What do you repute the biggest challenge that DxTerity has faced, on the consumer side?
“Regulatory/FDA clearance. Our fingerstick collection kit requires FDA clearance before it can be used for consumer applications. 23andMe started selling its product and delivering clinical information before FDA approval, and they were shutdown for a couple of years.
How important is the patient’s understanding of the platform for DxTerity’s mission?
“The technical information is really geared towards our scientific collaborators who want to know more about our platform and why it makes sense to work with DxTerity to achieve a common mission of bringing genomics to everyday care. DxTerity has been very successful in getting multiple academic and industrial scientists to collaborate and reach consensus about what is important to test for in patients. We do try to provide study participants with scientific information about the “why” behind a test, and share with them as much information as possible without violating FDA rules with respect to non-approved diagnostic tests.”
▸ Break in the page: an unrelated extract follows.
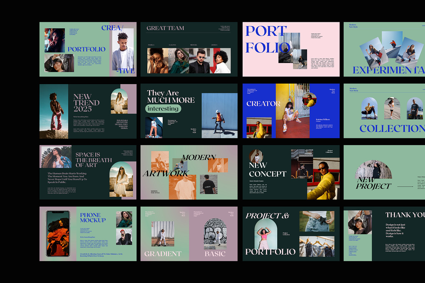This screenshot has width=425, height=283.
Task: Select the Basic slide with graffiti arch
Action: click(x=213, y=234)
How would you explain the difference between the DNA monitoring and RNA monitoring to an individual not educated in the subject matter?
“DNA is what might happen to a person, RNA is what is happening.”
In a world riddled with fears of big data, how would you describe DxTerity’s philosophy in handling sensitive patient data?
“Patient privacy is a major challenge and responsibility for companies, but the data is also the path to improving healthcare for an individual patient. Secure systems that protect the patient’s privacy but still allow for effective analysis are the challenge.”
If you could provide one piece of advice for young professionals seeking to enter the biotechnology field, what would that be?
“Work hard and pursue what interests you. Reward is usually proportionate to effort, and it is much easier if you are working on something that interests you.”